## Excerpted text
_ _ _ _ _

The A. Gary Anderson Graduate School of Management is a part of the UCR School of Business located at the University of California, Riverside. Current offerings include MBA, Ph.D., Master of Finance and Master of Professional Accountancy (MPAc) programs.

==History==
UCR first established the Graduation School of Administration in 1970. The
school was subsequently renamed the Graduate School of Management in 1982.
In 1994, the A. Gary Anderson Family Foundation donated $5 million to the
school, which was renamed the A. Gary Anderson Graduate School of
Management. In 2008, the school was renamed the School of Business, housing both the undergraduate business program and the A.
Gary Anderson Graduate School of
Management.

==Programs==
===MBA Program===
The MBA program launched in 1983.
Offered in the A. Gary Anderson Graduate School of Management, the MBA program enrolls about 80 students per year as of 2011.

In 2010, MBA student interns participated in the first ever study of foreign direct investment in Riverside County. They worked with the Office of Foreign Trade at the Riverside County Economic Development Agency.

===Ph.D. Program===
The Ph.D. Program launched in Fall 2011. The program is interdisciplinary, focusing on management and marketing. The first cohort is composed of six students.

===Master of Professional Accountancy (MPAc) Program===
A Master of Professional Accountancy (MPAc) program was approved for launch in Fall 2012.

===Executive MBA Program===
In 2009, SoBA launched an Executive MBA program. Typical applicants to the 21-month program have seven to 10 years of career experience minimum. The first cohort was composed of managers in finance, distribution, a CPA, and physicians. The program enrolls about 20-25 students per year.

Students meet on alternating weekends at the UCR Palm Desert Graduate Center, and are required to attend a week-long residency and an
international study trip.

==Rankings==
The Anderson School was ranked 90th in Best Business School, and the part-time MBA program was ranked 73th by U.S. News & World Report. It was listed in the Princeton Reviews's Best Business Schools (West) in 2023.

_ _ _ _ _

## The task
Please set down everything in the business school text from "Offered in the" down to "of six students.", copied word for word. The lines after this point are separate material, apart from the business school text.

_ _ _ _ _

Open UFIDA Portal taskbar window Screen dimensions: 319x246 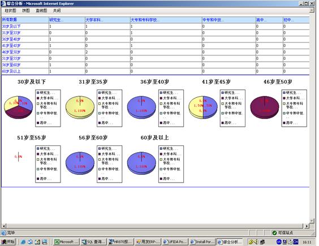[x=175, y=241]
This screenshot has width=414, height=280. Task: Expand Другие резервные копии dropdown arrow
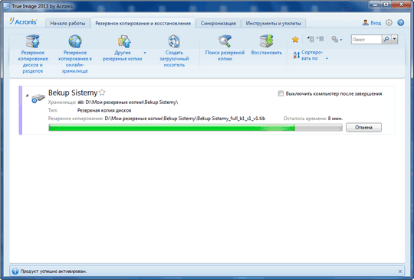click(x=145, y=53)
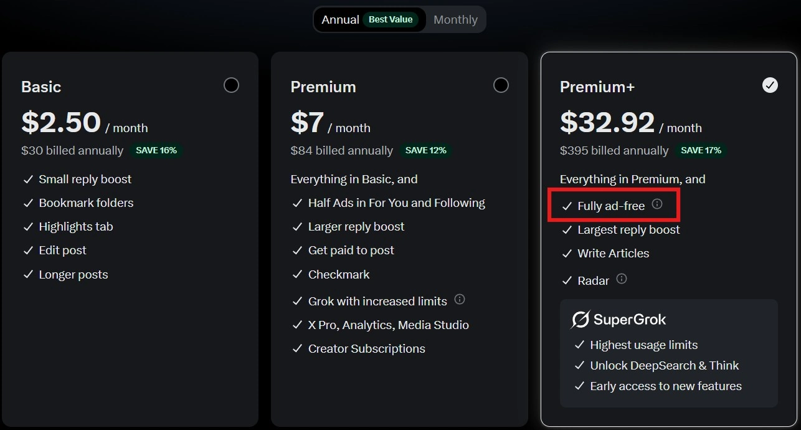Click the selected Premium+ checkmark circle
Viewport: 801px width, 430px height.
pos(770,85)
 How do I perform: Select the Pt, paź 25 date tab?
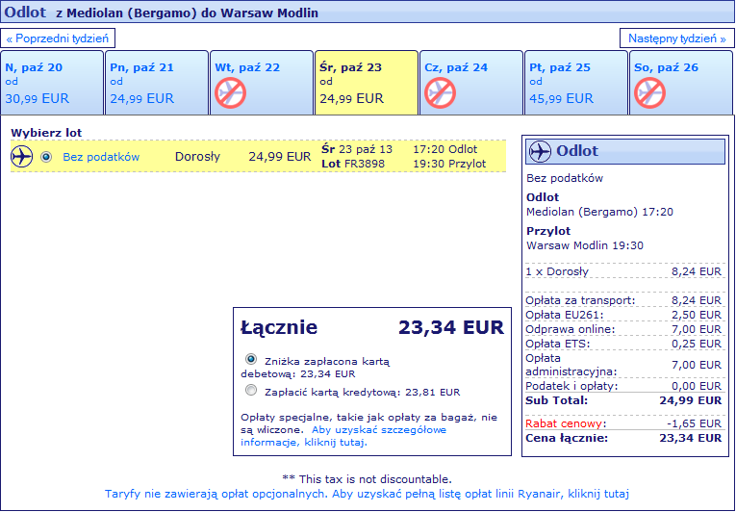point(576,83)
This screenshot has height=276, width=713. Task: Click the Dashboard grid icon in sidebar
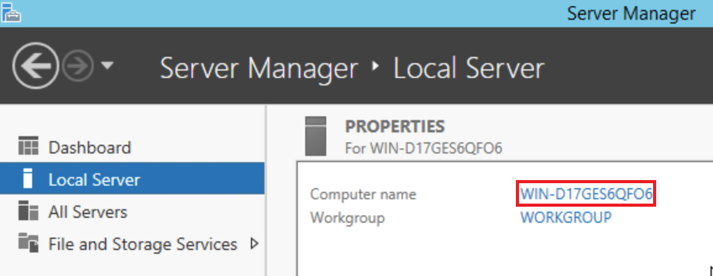[28, 147]
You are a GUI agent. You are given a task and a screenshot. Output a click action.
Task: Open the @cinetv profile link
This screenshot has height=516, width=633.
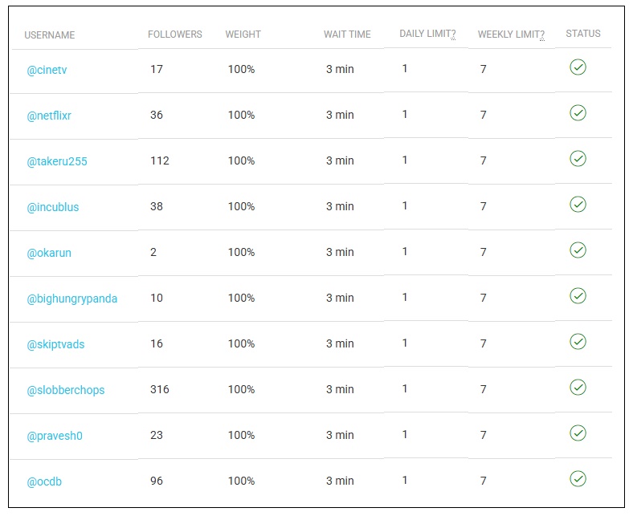[x=47, y=70]
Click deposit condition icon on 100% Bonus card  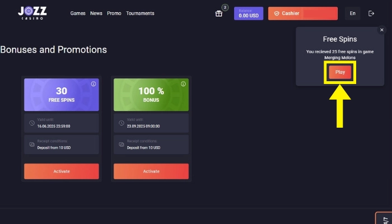[x=120, y=144]
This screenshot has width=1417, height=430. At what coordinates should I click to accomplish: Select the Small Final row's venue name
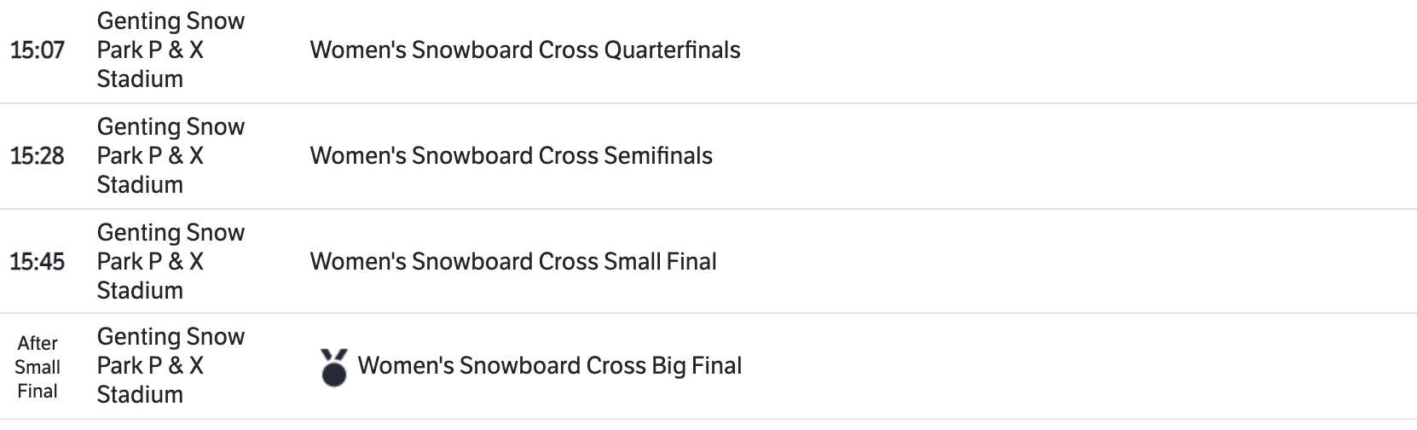[171, 262]
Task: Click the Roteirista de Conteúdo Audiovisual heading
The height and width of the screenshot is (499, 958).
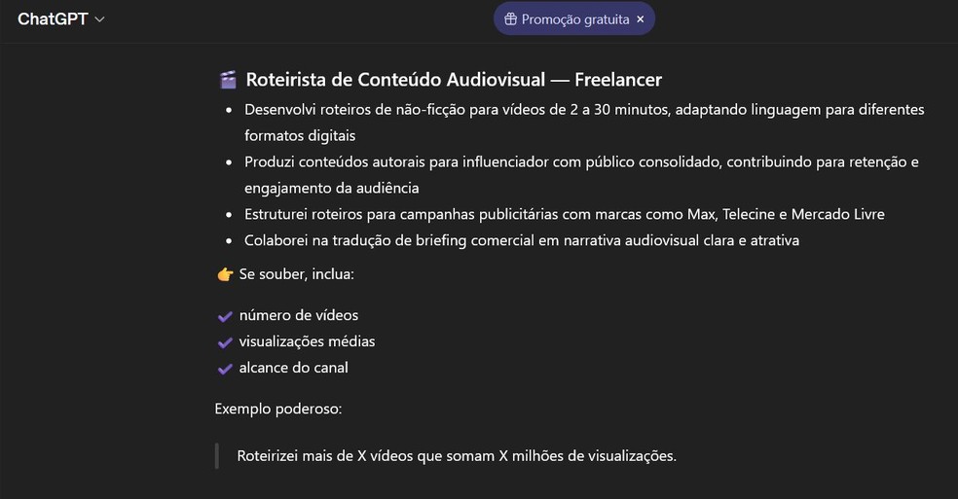Action: [x=454, y=80]
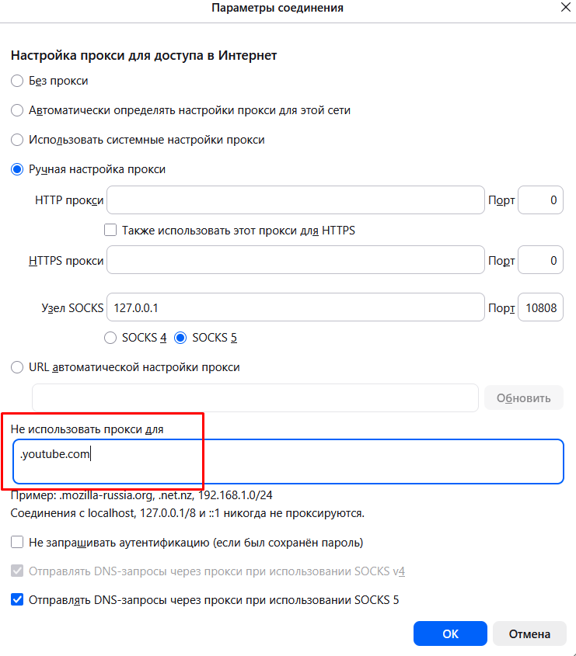This screenshot has width=576, height=656.
Task: Select "Использовать системные настройки прокси" option
Action: point(17,140)
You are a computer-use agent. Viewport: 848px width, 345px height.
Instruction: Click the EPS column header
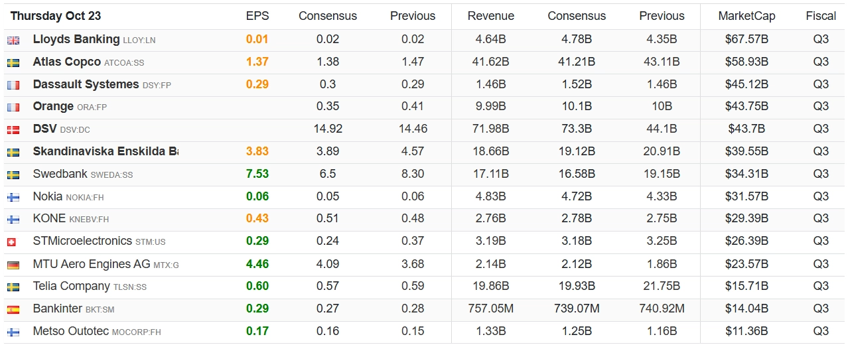[257, 16]
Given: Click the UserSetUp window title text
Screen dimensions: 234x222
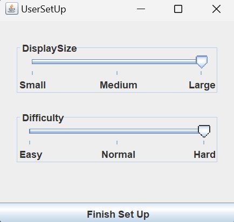Looking at the screenshot, I should point(44,9).
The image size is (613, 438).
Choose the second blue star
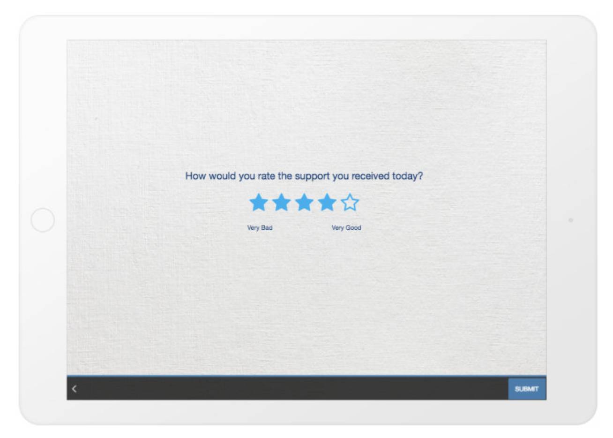(281, 203)
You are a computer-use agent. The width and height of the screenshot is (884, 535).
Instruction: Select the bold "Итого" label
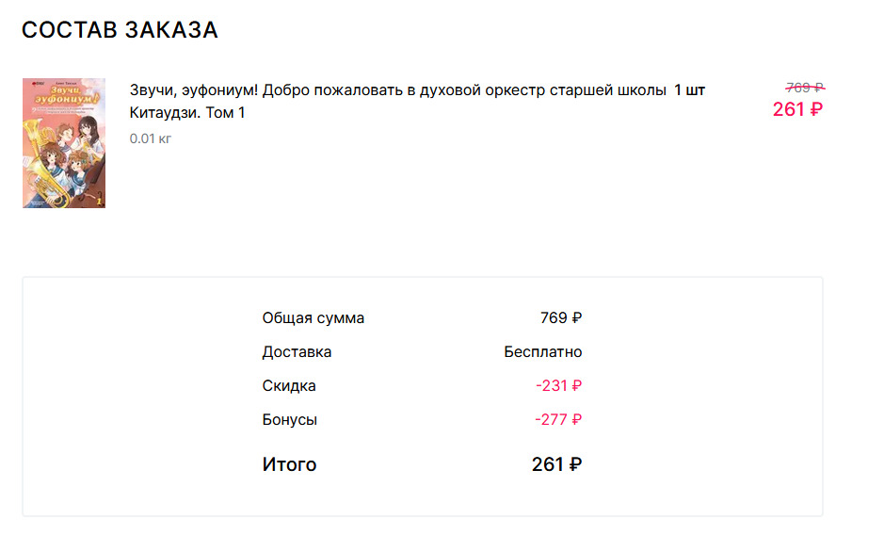(x=289, y=464)

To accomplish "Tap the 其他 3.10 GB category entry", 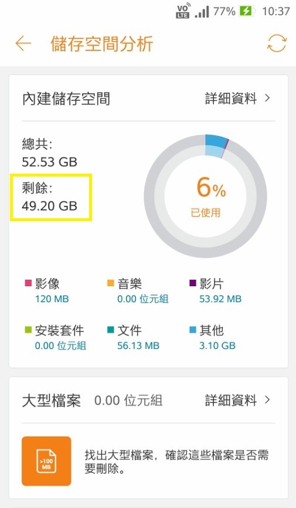I will pyautogui.click(x=213, y=337).
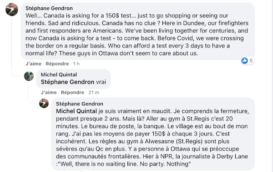Screen dimensions: 273x172
Task: Like Michel Quintal's reply with J'aime
Action: (x=49, y=92)
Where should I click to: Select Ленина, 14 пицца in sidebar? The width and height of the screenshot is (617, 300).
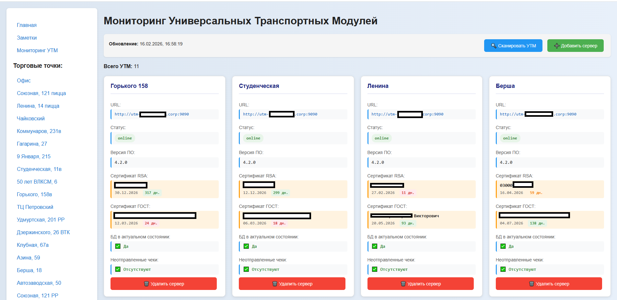point(38,106)
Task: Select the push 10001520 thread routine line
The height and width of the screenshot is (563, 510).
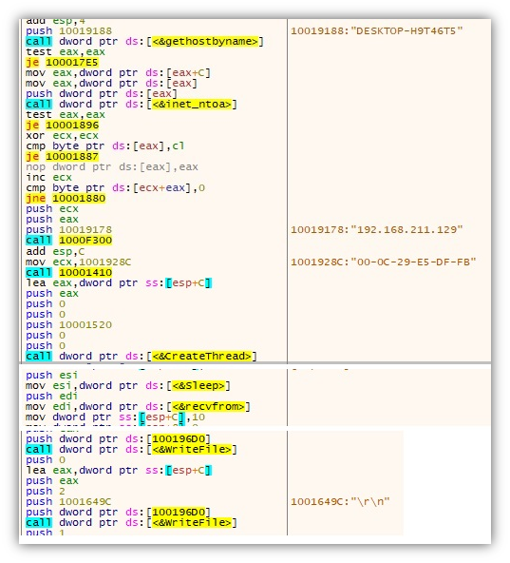Action: coord(69,325)
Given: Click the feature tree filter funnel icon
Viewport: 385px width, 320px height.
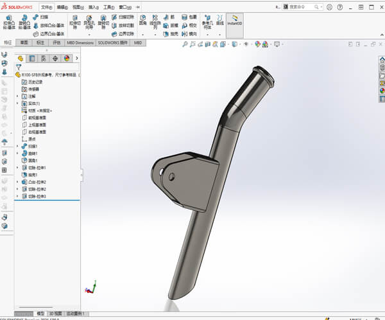Looking at the screenshot, I should pyautogui.click(x=19, y=67).
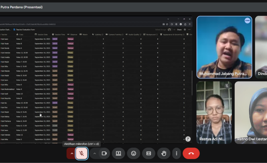Click the Share button in shared screen

179,30
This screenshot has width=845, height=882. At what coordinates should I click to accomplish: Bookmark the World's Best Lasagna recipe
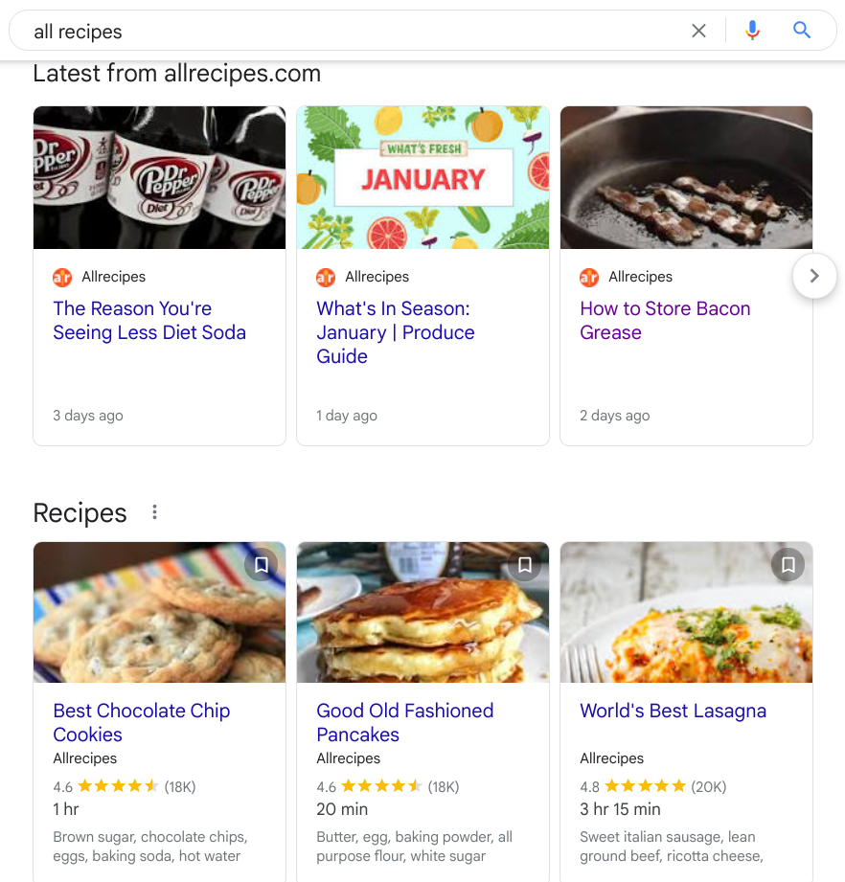click(x=788, y=565)
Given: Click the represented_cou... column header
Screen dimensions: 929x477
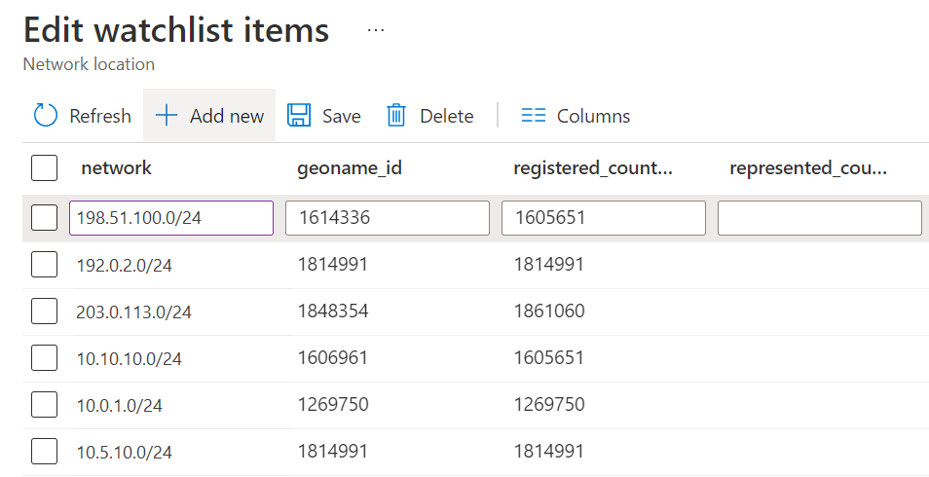Looking at the screenshot, I should click(808, 167).
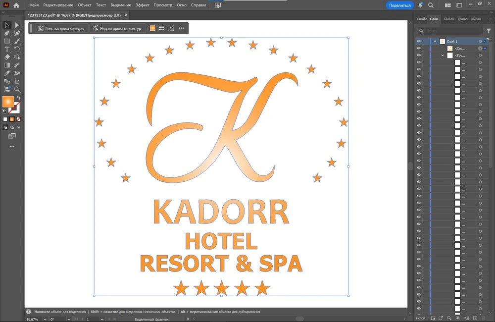Select the Pen tool
The height and width of the screenshot is (322, 495).
pyautogui.click(x=7, y=33)
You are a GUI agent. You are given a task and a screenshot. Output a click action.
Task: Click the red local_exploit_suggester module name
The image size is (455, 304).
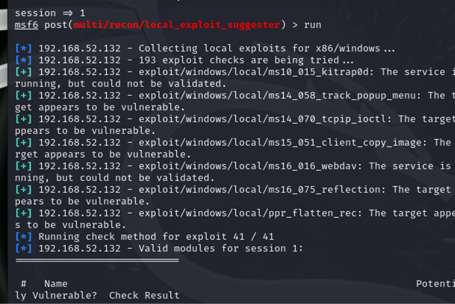pos(177,24)
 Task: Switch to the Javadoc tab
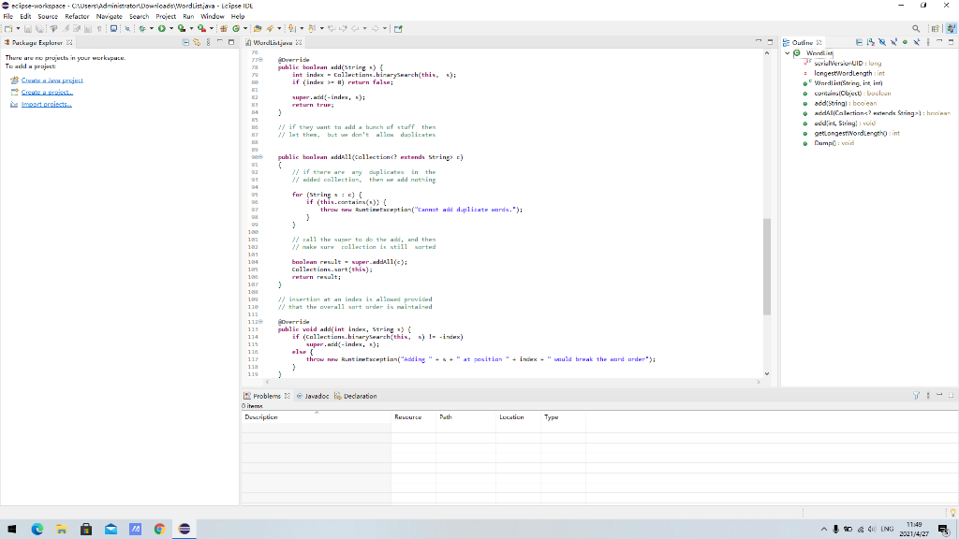point(312,396)
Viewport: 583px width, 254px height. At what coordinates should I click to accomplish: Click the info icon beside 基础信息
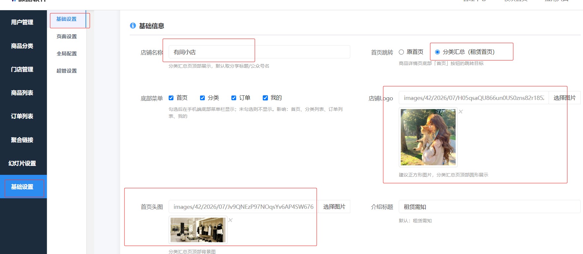133,25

_ _ _ _ _

## Output for this task
Offered in the A. Gary Anderson Graduate School of Management, the MBA program enrolls about 80 students per year as of 2011.

In 2010, MBA student interns participated in the first ever study of foreign direct investment in Riverside County. They worked with the Office of Foreign Trade at the Riverside County Economic Development Agency.

===Ph.D. Program===
The Ph.D. Program launched in Fall 2011. The program is interdisciplinary, focusing on management and marketing. The first cohort is composed of six students.